-- START PASSAGE SHOWN --

Amidst the cornucopia of summertime festivals, there sits a juggernaut. That's North Sea Jazz, where a dozen performance spaces named after rivers around the world offer a sound garden of global delights. The full-tilt feast flows gloriously during the second full weekend of July in a wild spectrum of musical royalty, rare improvisation and precise calculation.

The festival's relocation from The Hague in 2006 proved to be a prescient move, as the constantly upgrading city of Rotterdam has grown out of nearby Amsterdam's shadow. It's no exaggeration to claim that in relative terms of powerful performances or artistic quality over a 72-hour period, few other gatherings in the jazz genre come close. This year's edition kept that impressive tradition intact.

The Ahoy complex, which sits approximately five miles from center city, adapts a vibrant, pulsing personality all it's own. As tens of thousands of visitors inhabit multiple halls in a structure that's generally a conference and concert hub, it wouldn't be inaccurate to annex the setting into a Dutch suburb called Jazz Town.

The program is always massive. There are usually at least ten performances during the same time frame, so it's impossible for someone to witness every treat individually.

What follows are some of the acts AAJ was lucky enough to catch, for varying intervals, throughout the weekend. Every one of them was worth sticking around for an entire set. Musical abundance, thy name is North Sea.

Robert Glasper's R+R project featured a stellar line-up that included Terrace Martin (keyboards, vocoder, saxophone), Christian Scott (trumpet), Taylor McFerrin (keys, vocoder electronics), Derrick Hodge (bass) and Justin Tyson (drums). Despite high temperatures inside the packed, humid tent-like structure deemed Congo, everyone stayed relatively cool. There was lots of lighthearted banter exchanged between Glasper's crew and the enthusiastic crowd. "We're very deep jazz musicians up here," he joked as they began a modified introduction to "Butterfly" by Herbie Hancock which opened a cocoon of switched pacing.

-- END PASSAGE SHOWN --
-- START RECORDED INFORMATION --

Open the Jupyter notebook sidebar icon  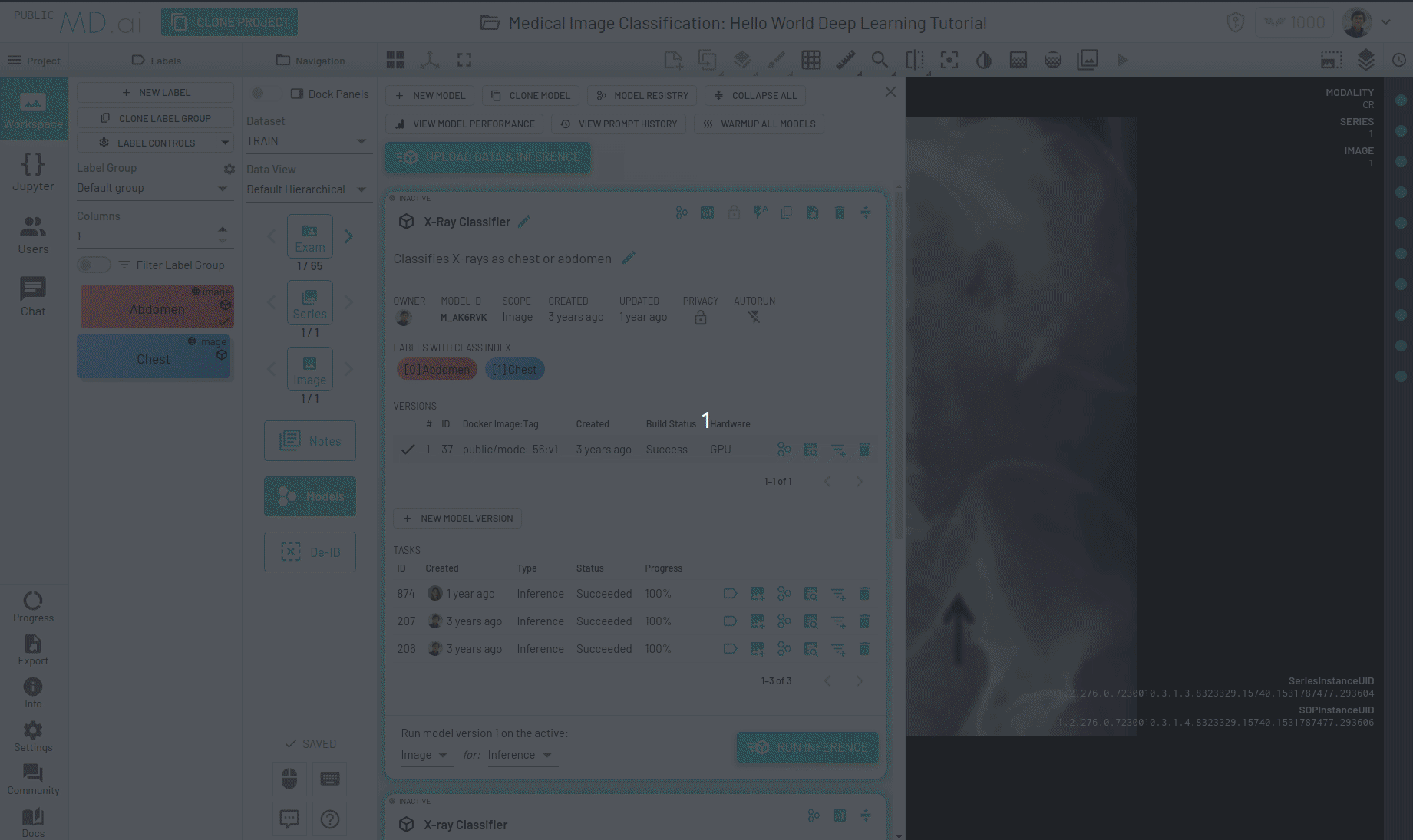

-- END RECORDED INFORMATION --
-- START RECORDED INFORMATION --

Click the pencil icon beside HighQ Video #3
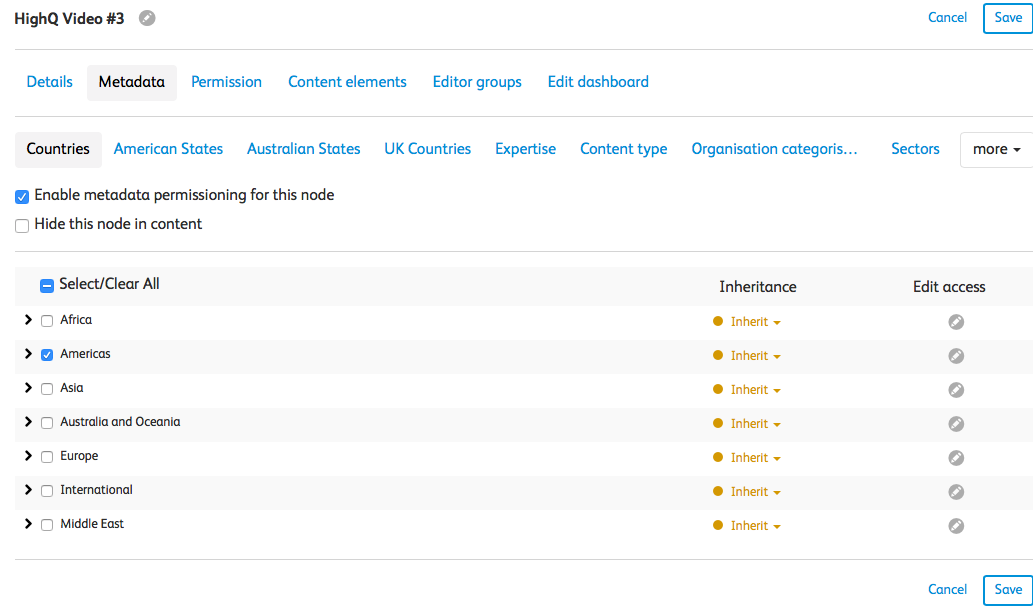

-- END RECORDED INFORMATION --
-- START RECORDED INFORMATION --

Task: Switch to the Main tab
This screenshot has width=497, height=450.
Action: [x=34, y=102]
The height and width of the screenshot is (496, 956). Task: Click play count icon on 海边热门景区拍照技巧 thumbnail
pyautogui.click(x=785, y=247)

-- END RECORDED INFORMATION --

● SHORT EXERCISE 1
According to the North Sea Jazz festival passage, why can't one visitor see every performance? Answer in one to three sentences.
● SHORT EXERCISE 2
Continue the North Sea Jazz festival review after its final sentence.

● RESPONSE 1
The program is massive, with usually at least ten performances happening during the same time frame. That makes it impossible for one person to witness every act.

● RESPONSE 2
Martin keyed up warped vocal effects that encircled the steamy, tentlike venue deemed Congo. When Scott stepped up to center stage phone cameras appeared en masse to record his exquisite explorations. Glasper's thematic groove was exemplary but his first extended solo was a bit too loudly repetitive, stuck somewhere sticky between worthwhile improvisation and art for art's sake. It was deep, maybe too deep but most of the interplay between keys was just fine. Scott unwound any tangled overkill with sticky staccato breaks while Tyson and and Hodge held things down like a submarine beneath the surface.

Regardless of some minor snags, this band produced some of the festival's most unique experimentation. Few groups could match their unquestionable skills.

Marcus Miller has been around North Sea enough times that he can play the crowd almost as well as he can play the bass. His set featured a series of superb solos in a sixty minute highlight reel that kept a good percentage in a crowd of well over 5,000 people dancing throughout. Miller was accompanied by Alex Han on sax, Russell Gunn on trumpet, Brett Williams on keys and Alex Bailey on drums. As good as it gets.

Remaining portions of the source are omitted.